> Objectif du travail
Recopiez à l'identique les lignes de l'ensemble des enregistrements, en omettant les images.

> Enregistrements fournis
• • •

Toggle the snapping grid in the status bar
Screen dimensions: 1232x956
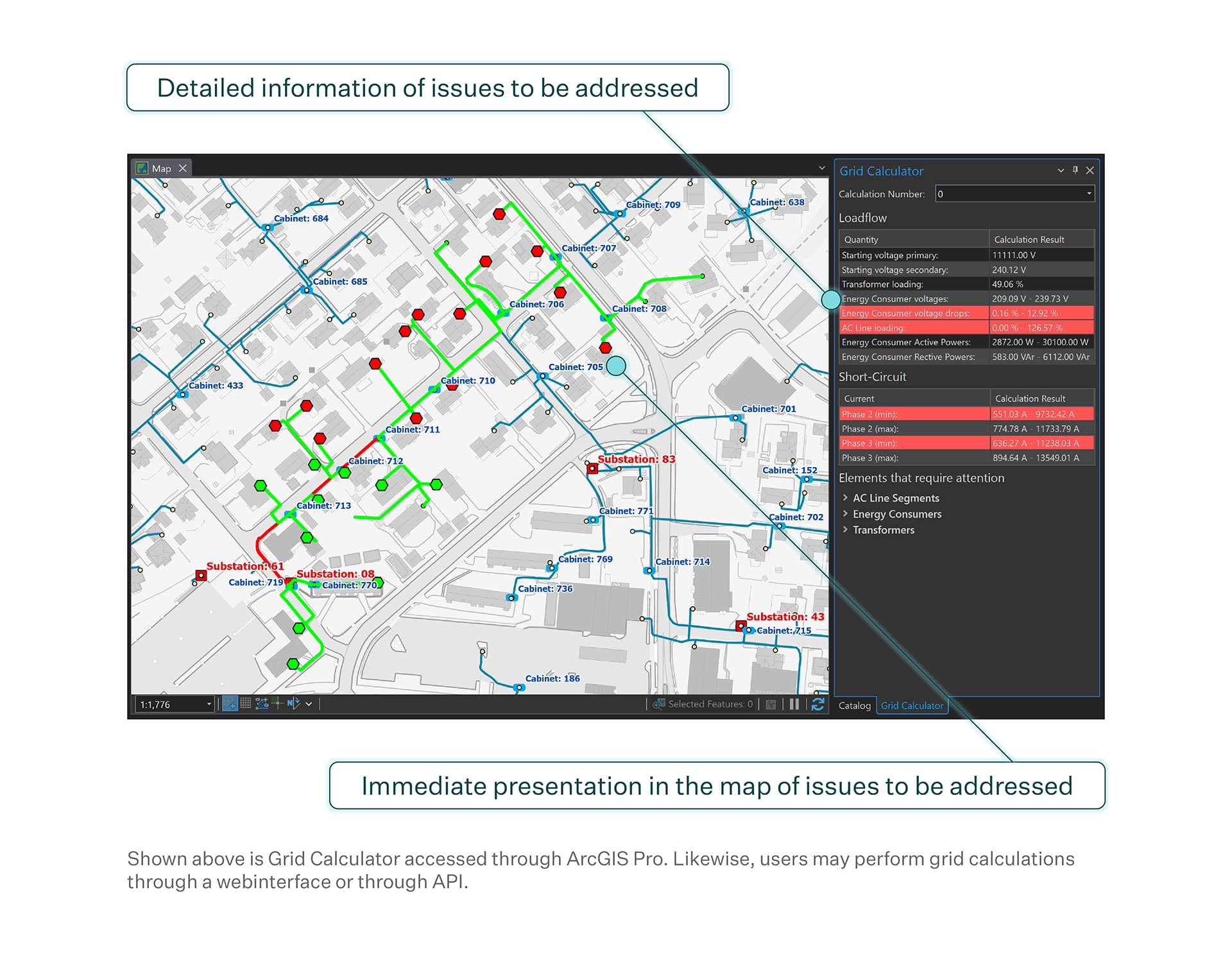(245, 704)
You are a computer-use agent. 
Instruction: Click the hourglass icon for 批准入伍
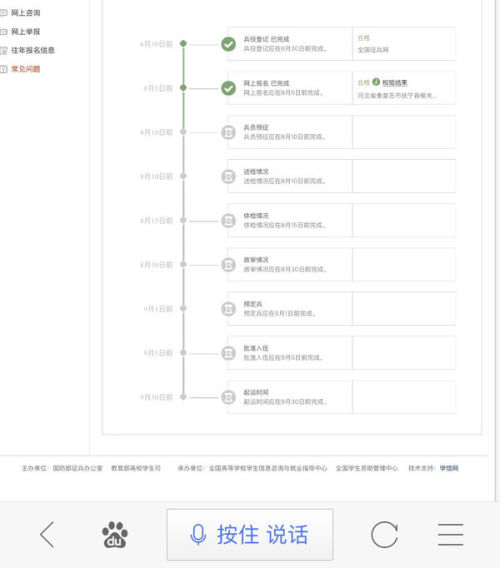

• • •

> Réponse complète
Toggle the snapping grid in the status bar
Screen dimensions: 1232x956
(245, 704)
You are a computer-use agent. 
Instruction: Click the hourglass icon for 批准入伍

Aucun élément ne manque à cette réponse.